Data entries:
--- BEGIN ---
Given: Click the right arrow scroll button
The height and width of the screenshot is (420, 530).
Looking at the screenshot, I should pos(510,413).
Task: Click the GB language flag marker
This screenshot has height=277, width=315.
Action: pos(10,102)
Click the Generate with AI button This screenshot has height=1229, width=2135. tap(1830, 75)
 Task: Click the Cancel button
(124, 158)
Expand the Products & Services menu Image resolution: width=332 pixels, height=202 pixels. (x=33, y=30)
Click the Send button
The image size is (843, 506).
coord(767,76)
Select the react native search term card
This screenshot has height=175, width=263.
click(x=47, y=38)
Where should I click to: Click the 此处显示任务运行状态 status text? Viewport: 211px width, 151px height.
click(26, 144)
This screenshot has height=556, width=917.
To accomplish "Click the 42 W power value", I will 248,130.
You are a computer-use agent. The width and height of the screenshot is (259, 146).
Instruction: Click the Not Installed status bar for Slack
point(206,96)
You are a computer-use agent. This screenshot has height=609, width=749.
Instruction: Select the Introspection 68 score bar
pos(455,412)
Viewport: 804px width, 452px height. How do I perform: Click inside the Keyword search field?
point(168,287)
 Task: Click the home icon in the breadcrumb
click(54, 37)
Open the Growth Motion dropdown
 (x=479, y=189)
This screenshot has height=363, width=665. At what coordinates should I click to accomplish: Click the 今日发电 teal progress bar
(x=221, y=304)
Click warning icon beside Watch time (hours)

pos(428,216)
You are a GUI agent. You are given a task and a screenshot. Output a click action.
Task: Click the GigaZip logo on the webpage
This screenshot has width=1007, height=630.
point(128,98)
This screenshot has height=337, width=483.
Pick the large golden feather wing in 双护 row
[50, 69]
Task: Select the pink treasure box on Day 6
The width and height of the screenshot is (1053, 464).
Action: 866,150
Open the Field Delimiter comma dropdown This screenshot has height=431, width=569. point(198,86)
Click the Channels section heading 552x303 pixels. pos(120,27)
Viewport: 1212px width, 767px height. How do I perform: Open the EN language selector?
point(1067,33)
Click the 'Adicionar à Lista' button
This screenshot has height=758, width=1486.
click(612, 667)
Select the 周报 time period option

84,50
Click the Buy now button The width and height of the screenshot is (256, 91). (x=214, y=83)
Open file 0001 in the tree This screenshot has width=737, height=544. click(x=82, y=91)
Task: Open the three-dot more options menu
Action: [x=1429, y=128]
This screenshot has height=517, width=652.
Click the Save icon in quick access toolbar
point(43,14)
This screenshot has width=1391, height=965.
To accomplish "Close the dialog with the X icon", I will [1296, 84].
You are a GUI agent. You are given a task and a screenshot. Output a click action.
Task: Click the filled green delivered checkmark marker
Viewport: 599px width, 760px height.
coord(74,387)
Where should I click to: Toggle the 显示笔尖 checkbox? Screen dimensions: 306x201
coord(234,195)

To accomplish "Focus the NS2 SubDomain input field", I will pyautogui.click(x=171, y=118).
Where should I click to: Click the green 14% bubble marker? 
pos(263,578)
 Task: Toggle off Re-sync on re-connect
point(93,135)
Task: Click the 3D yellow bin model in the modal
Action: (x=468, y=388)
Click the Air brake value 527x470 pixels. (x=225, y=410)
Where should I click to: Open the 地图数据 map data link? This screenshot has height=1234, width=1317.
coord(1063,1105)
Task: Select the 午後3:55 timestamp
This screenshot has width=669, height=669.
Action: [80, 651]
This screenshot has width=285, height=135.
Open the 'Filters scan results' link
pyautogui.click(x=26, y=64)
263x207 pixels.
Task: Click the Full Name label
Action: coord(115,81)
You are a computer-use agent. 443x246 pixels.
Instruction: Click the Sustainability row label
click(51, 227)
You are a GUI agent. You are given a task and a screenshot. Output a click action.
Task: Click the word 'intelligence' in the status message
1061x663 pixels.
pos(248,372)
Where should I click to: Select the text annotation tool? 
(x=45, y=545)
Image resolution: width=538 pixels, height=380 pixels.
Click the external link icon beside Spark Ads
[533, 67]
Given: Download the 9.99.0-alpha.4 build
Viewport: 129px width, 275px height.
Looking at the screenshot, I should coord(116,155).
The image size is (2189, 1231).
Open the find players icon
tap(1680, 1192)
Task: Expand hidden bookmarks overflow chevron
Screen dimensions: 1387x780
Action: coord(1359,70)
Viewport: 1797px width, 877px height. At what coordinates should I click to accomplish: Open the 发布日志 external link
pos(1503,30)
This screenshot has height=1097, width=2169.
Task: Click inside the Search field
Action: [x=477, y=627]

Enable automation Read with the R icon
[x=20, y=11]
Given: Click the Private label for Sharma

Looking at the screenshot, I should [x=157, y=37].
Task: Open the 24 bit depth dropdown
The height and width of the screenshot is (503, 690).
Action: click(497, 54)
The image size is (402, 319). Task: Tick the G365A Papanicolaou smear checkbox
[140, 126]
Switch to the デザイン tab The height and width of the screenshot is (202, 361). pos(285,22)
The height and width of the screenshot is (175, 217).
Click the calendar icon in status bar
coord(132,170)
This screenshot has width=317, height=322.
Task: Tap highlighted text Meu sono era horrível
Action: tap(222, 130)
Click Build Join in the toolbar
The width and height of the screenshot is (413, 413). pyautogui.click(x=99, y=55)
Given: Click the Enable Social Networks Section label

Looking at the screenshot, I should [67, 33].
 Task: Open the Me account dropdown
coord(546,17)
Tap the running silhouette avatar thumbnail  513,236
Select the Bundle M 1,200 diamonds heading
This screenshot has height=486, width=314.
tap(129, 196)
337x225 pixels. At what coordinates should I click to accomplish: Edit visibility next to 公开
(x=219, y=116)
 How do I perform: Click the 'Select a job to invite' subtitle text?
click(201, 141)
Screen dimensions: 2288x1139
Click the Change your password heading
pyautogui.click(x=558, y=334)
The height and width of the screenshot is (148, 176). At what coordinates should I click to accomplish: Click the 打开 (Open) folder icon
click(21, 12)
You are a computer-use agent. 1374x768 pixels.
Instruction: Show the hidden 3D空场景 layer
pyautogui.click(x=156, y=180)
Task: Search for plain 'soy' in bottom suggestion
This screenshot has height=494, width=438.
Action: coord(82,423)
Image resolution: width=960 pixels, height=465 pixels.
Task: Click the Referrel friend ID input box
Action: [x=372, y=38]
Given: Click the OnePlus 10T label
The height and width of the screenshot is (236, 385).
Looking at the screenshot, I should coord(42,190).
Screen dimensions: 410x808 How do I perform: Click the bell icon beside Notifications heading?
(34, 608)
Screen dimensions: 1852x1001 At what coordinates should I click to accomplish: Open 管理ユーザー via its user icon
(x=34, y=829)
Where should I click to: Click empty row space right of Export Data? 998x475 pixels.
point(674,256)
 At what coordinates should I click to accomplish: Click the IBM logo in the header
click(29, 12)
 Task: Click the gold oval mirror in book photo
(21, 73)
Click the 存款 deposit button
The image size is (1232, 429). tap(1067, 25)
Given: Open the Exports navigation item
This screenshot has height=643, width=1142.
--- END ---
_What this task involves_. Retype the data entries above without any change, starting at the line that contains "Screen dimensions: 2288x1139" and ending at the line that contains "click(21, 12)".

_Exercise result_.
Screen dimensions: 2288x1139
Click the Change your password heading
pyautogui.click(x=558, y=334)
The height and width of the screenshot is (148, 176). At what coordinates should I click to accomplish: Click the 打开 (Open) folder icon
click(21, 12)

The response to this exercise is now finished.